Lay out every line of the items below as a numbered list, leaving out the blank lines.

▬▬▬

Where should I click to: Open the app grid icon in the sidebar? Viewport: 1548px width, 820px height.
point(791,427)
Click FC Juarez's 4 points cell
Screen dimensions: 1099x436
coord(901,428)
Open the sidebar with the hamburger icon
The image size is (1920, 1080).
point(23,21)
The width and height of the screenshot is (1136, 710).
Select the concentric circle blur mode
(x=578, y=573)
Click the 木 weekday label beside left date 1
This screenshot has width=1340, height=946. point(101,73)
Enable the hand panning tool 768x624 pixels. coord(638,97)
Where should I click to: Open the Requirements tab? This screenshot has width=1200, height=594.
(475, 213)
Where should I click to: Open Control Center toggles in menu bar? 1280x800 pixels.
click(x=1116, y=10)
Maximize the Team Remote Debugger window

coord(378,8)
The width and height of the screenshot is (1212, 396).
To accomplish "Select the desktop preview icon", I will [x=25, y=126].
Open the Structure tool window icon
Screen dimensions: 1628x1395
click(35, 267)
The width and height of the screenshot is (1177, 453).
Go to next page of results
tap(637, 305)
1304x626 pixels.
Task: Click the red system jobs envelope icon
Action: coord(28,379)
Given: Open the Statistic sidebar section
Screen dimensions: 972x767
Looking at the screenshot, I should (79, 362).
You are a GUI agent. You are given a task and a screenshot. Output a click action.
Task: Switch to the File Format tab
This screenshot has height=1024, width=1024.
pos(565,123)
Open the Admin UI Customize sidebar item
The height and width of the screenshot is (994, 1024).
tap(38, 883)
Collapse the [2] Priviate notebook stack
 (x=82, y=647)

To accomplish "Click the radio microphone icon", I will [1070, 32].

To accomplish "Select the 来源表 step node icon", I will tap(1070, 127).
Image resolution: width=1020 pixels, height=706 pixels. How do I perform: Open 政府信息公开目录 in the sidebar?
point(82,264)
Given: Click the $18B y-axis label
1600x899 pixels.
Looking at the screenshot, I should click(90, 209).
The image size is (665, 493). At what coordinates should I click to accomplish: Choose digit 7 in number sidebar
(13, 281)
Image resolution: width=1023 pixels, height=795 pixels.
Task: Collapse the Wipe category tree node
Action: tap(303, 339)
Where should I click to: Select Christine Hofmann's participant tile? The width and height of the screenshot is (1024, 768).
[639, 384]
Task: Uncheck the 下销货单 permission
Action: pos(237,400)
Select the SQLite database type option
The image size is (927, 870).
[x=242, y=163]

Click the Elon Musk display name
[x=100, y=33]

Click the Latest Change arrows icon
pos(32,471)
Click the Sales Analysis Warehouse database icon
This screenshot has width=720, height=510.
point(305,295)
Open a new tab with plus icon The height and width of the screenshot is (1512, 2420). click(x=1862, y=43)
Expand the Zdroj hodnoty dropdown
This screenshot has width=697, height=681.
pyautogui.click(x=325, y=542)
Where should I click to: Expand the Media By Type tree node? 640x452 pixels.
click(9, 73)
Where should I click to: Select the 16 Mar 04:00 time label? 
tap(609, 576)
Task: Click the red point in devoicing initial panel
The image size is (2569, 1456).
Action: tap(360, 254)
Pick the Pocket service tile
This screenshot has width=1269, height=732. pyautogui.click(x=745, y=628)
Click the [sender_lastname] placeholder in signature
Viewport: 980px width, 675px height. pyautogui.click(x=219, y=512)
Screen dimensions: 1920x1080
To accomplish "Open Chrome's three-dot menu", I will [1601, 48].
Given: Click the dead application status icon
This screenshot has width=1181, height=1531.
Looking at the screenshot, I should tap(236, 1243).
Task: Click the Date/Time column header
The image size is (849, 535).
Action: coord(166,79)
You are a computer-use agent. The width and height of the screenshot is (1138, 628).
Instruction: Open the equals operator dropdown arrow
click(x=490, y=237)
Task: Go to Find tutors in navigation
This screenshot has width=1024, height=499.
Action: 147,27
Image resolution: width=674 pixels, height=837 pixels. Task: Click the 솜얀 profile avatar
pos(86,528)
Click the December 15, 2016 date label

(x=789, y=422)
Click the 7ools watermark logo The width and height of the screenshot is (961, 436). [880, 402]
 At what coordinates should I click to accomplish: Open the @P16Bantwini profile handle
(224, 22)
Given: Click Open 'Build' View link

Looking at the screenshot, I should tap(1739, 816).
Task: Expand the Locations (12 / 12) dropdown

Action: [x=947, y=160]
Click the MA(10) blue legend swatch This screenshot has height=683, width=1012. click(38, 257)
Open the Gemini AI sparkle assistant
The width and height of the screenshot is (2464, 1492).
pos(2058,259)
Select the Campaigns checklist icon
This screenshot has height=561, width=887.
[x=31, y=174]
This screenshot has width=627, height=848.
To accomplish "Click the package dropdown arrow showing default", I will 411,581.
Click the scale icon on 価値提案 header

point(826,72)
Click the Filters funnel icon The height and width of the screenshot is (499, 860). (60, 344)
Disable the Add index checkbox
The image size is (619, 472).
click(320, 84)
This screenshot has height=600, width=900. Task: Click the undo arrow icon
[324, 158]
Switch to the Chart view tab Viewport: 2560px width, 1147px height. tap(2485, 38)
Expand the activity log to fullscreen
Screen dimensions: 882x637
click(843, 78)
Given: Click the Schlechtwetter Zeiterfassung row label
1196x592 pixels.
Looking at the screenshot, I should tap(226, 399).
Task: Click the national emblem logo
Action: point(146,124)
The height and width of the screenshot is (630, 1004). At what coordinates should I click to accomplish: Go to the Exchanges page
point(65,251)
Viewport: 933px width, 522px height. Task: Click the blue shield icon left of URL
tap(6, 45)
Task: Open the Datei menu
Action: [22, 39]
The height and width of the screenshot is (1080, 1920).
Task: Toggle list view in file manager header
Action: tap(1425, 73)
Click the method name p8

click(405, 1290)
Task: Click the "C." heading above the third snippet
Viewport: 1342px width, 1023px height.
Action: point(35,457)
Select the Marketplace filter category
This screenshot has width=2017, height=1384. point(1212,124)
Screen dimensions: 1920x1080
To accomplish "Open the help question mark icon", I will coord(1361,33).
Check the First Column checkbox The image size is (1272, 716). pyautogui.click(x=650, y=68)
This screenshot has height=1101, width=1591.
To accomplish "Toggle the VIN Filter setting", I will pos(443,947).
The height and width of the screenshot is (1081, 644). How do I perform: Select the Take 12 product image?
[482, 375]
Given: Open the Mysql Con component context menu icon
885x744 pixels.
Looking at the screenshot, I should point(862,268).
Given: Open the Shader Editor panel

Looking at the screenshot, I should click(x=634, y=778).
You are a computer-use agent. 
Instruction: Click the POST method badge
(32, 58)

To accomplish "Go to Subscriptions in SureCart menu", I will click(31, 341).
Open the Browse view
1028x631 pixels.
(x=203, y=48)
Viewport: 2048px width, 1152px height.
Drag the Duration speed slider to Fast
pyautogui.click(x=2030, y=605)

▬▬▬

**Response**.
1. Where should I click to: Open the app grid icon in the sidebar? Viewport: 1548px width, 820px height.
2. point(791,427)
3. Click FC Juarez's 4 points cell
4. Screen dimensions: 1099x436
5. coord(901,428)
6. Open the sidebar with the hamburger icon
7. The image size is (1920, 1080).
8. point(23,21)
9. The width and height of the screenshot is (1136, 710).
10. Select the concentric circle blur mode
11. (x=578, y=573)
12. Click the 木 weekday label beside left date 1
13. This screenshot has width=1340, height=946. point(101,73)
14. Enable the hand panning tool 768x624 pixels. coord(638,97)
15. Where should I click to: Open the Requirements tab? This screenshot has width=1200, height=594.
16. (475, 213)
17. Where should I click to: Open Control Center toggles in menu bar? 1280x800 pixels.
18. click(x=1116, y=10)
19. Maximize the Team Remote Debugger window
20. coord(378,8)
21. The width and height of the screenshot is (1212, 396).
22. To accomplish "Select the desktop preview icon", I will [x=25, y=126].
23. Open the Structure tool window icon
24. Screen dimensions: 1628x1395
25. click(35, 267)
26. The width and height of the screenshot is (1177, 453).
27. Go to next page of results
28. tap(637, 305)
29. 1304x626 pixels.
30. Task: Click the red system jobs envelope icon
31. Action: coord(28,379)
32. Given: Open the Statistic sidebar section
33. Screen dimensions: 972x767
34. Looking at the screenshot, I should (79, 362).
35. You are a GUI agent. You are given a task and a screenshot. Output a click action.
36. Task: Switch to the File Format tab
37. This screenshot has height=1024, width=1024.
38. pos(565,123)
39. Open the Admin UI Customize sidebar item
40. The height and width of the screenshot is (994, 1024).
41. tap(38, 883)
42. Collapse the [2] Priviate notebook stack
43.  (x=82, y=647)
44. To accomplish "Click the radio microphone icon", I will [1070, 32].
45. To accomplish "Select the 来源表 step node icon", I will tap(1070, 127).
46. Image resolution: width=1020 pixels, height=706 pixels. How do I perform: Open 政府信息公开目录 in the sidebar?
47. point(82,264)
48. Given: Click the $18B y-axis label
49. 1600x899 pixels.
50. Looking at the screenshot, I should click(90, 209).
51. The image size is (665, 493). At what coordinates should I click to accomplish: Choose digit 7 in number sidebar
52. (13, 281)
53. Image resolution: width=1023 pixels, height=795 pixels.
54. Task: Collapse the Wipe category tree node
55. Action: tap(303, 339)
56. Where should I click to: Select Christine Hofmann's participant tile? The width and height of the screenshot is (1024, 768).
57. [639, 384]
58. Task: Uncheck the 下销货单 permission
59. Action: pos(237,400)
60. Select the SQLite database type option
61. The image size is (927, 870).
62. [x=242, y=163]
63. Click the Elon Musk display name
64. [x=100, y=33]
65. Click the Latest Change arrows icon
66. pos(32,471)
67. Click the Sales Analysis Warehouse database icon
68. This screenshot has width=720, height=510.
69. point(305,295)
70. Open a new tab with plus icon The height and width of the screenshot is (1512, 2420). click(x=1862, y=43)
71. Expand the Zdroj hodnoty dropdown
72. This screenshot has width=697, height=681.
73. pyautogui.click(x=325, y=542)
74. Where should I click to: Expand the Media By Type tree node? 640x452 pixels.
75. click(9, 73)
76. Where should I click to: Select the 16 Mar 04:00 time label? 
77. tap(609, 576)
78. Task: Click the red point in devoicing initial panel
79. The image size is (2569, 1456).
80. Action: tap(360, 254)
81. Pick the Pocket service tile
82. This screenshot has width=1269, height=732. pyautogui.click(x=745, y=628)
83. Click the [sender_lastname] placeholder in signature
84. Viewport: 980px width, 675px height. pyautogui.click(x=219, y=512)
85. Screen dimensions: 1920x1080
86. To accomplish "Open Chrome's three-dot menu", I will [1601, 48].
87. Given: Click the dead application status icon
88. This screenshot has width=1181, height=1531.
89. Looking at the screenshot, I should tap(236, 1243).
90. Task: Click the Date/Time column header
91. The image size is (849, 535).
92. Action: coord(166,79)
93. You are a computer-use agent. The width and height of the screenshot is (1138, 628).
94. Instruction: Open the equals operator dropdown arrow
95. click(x=490, y=237)
96. Task: Go to Find tutors in navigation
97. This screenshot has width=1024, height=499.
98. Action: 147,27
99. Image resolution: width=674 pixels, height=837 pixels. Task: Click the 솜얀 profile avatar
100. pos(86,528)
101. Click the December 15, 2016 date label
102. (x=789, y=422)
103. Click the 7ools watermark logo The width and height of the screenshot is (961, 436). [880, 402]
104.  At what coordinates should I click to accomplish: Open the @P16Bantwini profile handle
105. (224, 22)
106. Given: Click Open 'Build' View link
107. Looking at the screenshot, I should tap(1739, 816).
108. Task: Expand the Locations (12 / 12) dropdown
109. Action: [x=947, y=160]
110. Click the MA(10) blue legend swatch This screenshot has height=683, width=1012. click(38, 257)
111. Open the Gemini AI sparkle assistant
112. The width and height of the screenshot is (2464, 1492).
113. pos(2058,259)
114. Select the Campaigns checklist icon
115. This screenshot has height=561, width=887.
116. [x=31, y=174]
117. This screenshot has width=627, height=848.
118. To accomplish "Click the package dropdown arrow showing default", I will 411,581.
119. Click the scale icon on 価値提案 header
120. point(826,72)
121. Click the Filters funnel icon The height and width of the screenshot is (499, 860). (60, 344)
122. Disable the Add index checkbox
123. The image size is (619, 472).
124. click(320, 84)
125. This screenshot has height=600, width=900. Task: Click the undo arrow icon
126. [324, 158]
127. Switch to the Chart view tab Viewport: 2560px width, 1147px height. tap(2485, 38)
128. Expand the activity log to fullscreen
129. Screen dimensions: 882x637
130. click(843, 78)
131. Given: Click the Schlechtwetter Zeiterfassung row label
132. 1196x592 pixels.
133. Looking at the screenshot, I should tap(226, 399).
134. Task: Click the national emblem logo
135. Action: point(146,124)
136. The height and width of the screenshot is (630, 1004). At what coordinates should I click to accomplish: Go to the Exchanges page
137. point(65,251)
138. Viewport: 933px width, 522px height. Task: Click the blue shield icon left of URL
139. tap(6, 45)
140. Task: Open the Datei menu
141. Action: [22, 39]
142. The height and width of the screenshot is (1080, 1920).
143. Task: Toggle list view in file manager header
144. Action: tap(1425, 73)
145. Click the method name p8
146. click(405, 1290)
147. Task: Click the "C." heading above the third snippet
148. Viewport: 1342px width, 1023px height.
149. Action: point(35,457)
150. Select the Marketplace filter category
151. This screenshot has width=2017, height=1384. point(1212,124)
152. Screen dimensions: 1920x1080
153. To accomplish "Open the help question mark icon", I will coord(1361,33).
154. Check the First Column checkbox The image size is (1272, 716). pyautogui.click(x=650, y=68)
155. This screenshot has height=1101, width=1591.
156. To accomplish "Toggle the VIN Filter setting", I will pos(443,947).
157. The height and width of the screenshot is (1081, 644). How do I perform: Select the Take 12 product image?
158. [482, 375]
159. Given: Open the Mysql Con component context menu icon
160. 885x744 pixels.
161. Looking at the screenshot, I should point(862,268).
162. Given: Open the Shader Editor panel
163. Looking at the screenshot, I should click(x=634, y=778).
164. You are a computer-use agent. 
165. Instruction: Click the POST method badge
166. (32, 58)
167. To accomplish "Go to Subscriptions in SureCart menu", I will click(31, 341).
168. Open the Browse view
169. 1028x631 pixels.
170. (x=203, y=48)
171. Viewport: 2048px width, 1152px height.
172. Drag the Duration speed slider to Fast
173. pyautogui.click(x=2030, y=605)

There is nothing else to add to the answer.